### WHAT YOU HAVE TO DO:
In full and without change, repeat the records shown below.
━━ DATASET CONTENT ━━
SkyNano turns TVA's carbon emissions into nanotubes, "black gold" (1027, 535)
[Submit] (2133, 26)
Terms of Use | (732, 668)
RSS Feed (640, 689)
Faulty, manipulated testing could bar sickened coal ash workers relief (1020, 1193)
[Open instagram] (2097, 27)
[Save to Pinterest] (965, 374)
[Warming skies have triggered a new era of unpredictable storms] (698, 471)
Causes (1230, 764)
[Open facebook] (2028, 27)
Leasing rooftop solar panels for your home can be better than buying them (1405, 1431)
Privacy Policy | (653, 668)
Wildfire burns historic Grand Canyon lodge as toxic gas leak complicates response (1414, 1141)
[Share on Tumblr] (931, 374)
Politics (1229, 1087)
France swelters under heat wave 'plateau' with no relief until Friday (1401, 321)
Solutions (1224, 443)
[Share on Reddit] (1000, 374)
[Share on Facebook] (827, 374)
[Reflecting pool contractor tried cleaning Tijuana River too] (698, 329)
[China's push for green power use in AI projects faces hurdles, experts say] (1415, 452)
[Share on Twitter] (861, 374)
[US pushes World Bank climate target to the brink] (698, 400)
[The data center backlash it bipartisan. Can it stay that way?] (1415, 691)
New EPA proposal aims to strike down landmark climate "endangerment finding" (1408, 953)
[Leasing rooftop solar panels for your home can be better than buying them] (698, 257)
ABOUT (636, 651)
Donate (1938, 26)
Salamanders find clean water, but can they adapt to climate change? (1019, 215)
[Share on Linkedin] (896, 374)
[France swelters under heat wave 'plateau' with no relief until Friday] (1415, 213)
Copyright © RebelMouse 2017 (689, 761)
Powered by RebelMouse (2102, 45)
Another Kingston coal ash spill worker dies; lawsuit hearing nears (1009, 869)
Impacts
━━━
### PROBLEM SOLUTION:
SkyNano turns TVA's carbon emissions into nanotubes, "black gold" (1027, 535)
[Submit] (2133, 26)
Terms of Use | (732, 668)
RSS Feed (640, 689)
Faulty, manipulated testing could bar sickened coal ash workers relief (1020, 1193)
[Open instagram] (2097, 27)
[Save to Pinterest] (965, 374)
[Warming skies have triggered a new era of unpredictable storms] (698, 471)
Causes (1230, 764)
[Open facebook] (2028, 27)
Leasing rooftop solar panels for your home can be better than buying them (1405, 1431)
Privacy Policy | (653, 668)
Wildfire burns historic Grand Canyon lodge as toxic gas leak complicates response (1414, 1141)
[Share on Tumblr] (931, 374)
Politics (1229, 1087)
France swelters under heat wave 'plateau' with no relief until Friday (1401, 321)
Solutions (1224, 443)
[Share on Reddit] (1000, 374)
[Share on Facebook] (827, 374)
[Reflecting pool contractor tried cleaning Tijuana River too] (698, 329)
[China's push for green power use in AI projects faces hurdles, experts say] (1415, 452)
[Share on Twitter] (861, 374)
[US pushes World Bank climate target to the brink] (698, 400)
[The data center backlash it bipartisan. Can it stay that way?] (1415, 691)
New EPA proposal aims to strike down landmark climate "endangerment finding" (1408, 953)
[Leasing rooftop solar panels for your home can be better than buying them] (698, 257)
ABOUT (636, 651)
Donate (1938, 26)
Salamanders find clean water, but can they adapt to climate change? (1019, 215)
[Share on Linkedin] (896, 374)
[France swelters under heat wave 'plateau' with no relief until Friday] (1415, 213)
Copyright © RebelMouse 2017 (689, 761)
Powered by RebelMouse (2102, 45)
Another Kingston coal ash spill worker dies; lawsuit hearing nears (1009, 869)
Impacts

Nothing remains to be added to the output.